Может быть, именно тогда он и сделал ставший потом знаменитым набросок на счастливо подвернувшемся под руку кусочке синей бумаги. Подобный рисунок мог быть исполнен только в бреду: в мутном синевато-сером тумане зашевелились и закривлялись какие-то уродливые тонконогие козявки, лишь отдаленно походившие на людей, а от них разбежались такие же беспокойные тени; сильно, так что крошился грифель, ударяя желтым карандашом, Федотов помечал блики света и растирал желтое там, где свет слабел, но еще жил, образуя золотистое марево, окутывающее стол с людьми вокруг него.
Фантасмагория света и тени, разыгравшаяся в этом наброске, по-новому представила вполне к тому времени сложившуюся и выстроенную композицию и повернула всю работу. Все, что бы он ни делал дальше, подчинено было одной цели — воссоздать посетившее его однажды видение, как будто бы реальное в каждой своей черте и вместе с тем совершенно фантастическое.

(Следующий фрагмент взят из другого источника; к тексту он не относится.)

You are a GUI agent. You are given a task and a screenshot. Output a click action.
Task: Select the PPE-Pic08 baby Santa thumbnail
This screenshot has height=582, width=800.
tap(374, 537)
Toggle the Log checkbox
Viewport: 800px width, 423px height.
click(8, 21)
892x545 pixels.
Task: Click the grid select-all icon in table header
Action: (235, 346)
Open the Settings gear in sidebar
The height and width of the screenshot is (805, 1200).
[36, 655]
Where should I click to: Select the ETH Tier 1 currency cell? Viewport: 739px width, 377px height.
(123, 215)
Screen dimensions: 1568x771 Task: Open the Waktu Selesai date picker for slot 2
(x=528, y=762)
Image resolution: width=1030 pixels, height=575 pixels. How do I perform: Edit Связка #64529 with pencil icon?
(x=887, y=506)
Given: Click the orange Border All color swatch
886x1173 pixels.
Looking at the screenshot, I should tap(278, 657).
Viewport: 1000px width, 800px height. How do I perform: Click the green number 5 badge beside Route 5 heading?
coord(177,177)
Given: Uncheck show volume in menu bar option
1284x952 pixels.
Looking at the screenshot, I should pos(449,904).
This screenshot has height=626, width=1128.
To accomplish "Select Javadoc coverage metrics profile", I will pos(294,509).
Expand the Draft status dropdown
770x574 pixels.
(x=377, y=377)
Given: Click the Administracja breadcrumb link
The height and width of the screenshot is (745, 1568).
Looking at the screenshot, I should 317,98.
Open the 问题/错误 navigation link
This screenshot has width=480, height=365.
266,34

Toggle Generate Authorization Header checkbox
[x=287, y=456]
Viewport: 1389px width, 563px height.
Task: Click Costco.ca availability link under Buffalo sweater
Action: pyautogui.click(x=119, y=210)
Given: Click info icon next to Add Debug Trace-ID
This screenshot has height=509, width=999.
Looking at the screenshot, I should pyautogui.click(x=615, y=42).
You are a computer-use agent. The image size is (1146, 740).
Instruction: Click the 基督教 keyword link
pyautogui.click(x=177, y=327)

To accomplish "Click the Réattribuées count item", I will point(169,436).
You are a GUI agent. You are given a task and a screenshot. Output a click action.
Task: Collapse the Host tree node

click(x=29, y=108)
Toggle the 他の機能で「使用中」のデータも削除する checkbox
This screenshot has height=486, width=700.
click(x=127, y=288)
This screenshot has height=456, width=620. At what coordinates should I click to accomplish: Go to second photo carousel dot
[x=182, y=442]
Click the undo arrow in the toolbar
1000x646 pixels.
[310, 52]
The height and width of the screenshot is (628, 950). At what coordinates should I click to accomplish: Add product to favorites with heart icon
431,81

Находки рождались сами собою. Явилась смелая мысль, воздвигшая перед ним кое-какие технические трудности, но сулившая много: поставить на стол не одну свечу, как в «Анкор, еще анкор!» (продвигавшейся тем временем на соседнем мольберте), но две, и поставить не рядышком, а на расстоянии, чтобы от каждой из них пошли свои тени и чтобы они накладывались друг на друга, путались друг с другом, оспаривали друг друга, сбивая глаз, лишая его уверенности в видимом. Он так вцепился в эту внезапно его осенившую мысль, что даже, боясь потерять ее, написал на одном из рисунков: «Двойная тень». Еще осенило его заслонить обе эти свечи — одну поднявшимся во весь рост грузным человеком, а вторую стоящей на столе бутылкой, чтобы огонек лишь едва просвечивал сквозь ее темное стекло и вся бутылка оттого загадочно засветилась. Теперь расположение свечей могло только угадываться, рождая в сознании зрителя некоторое дополнительное замешательство, род загадки, требующей решения.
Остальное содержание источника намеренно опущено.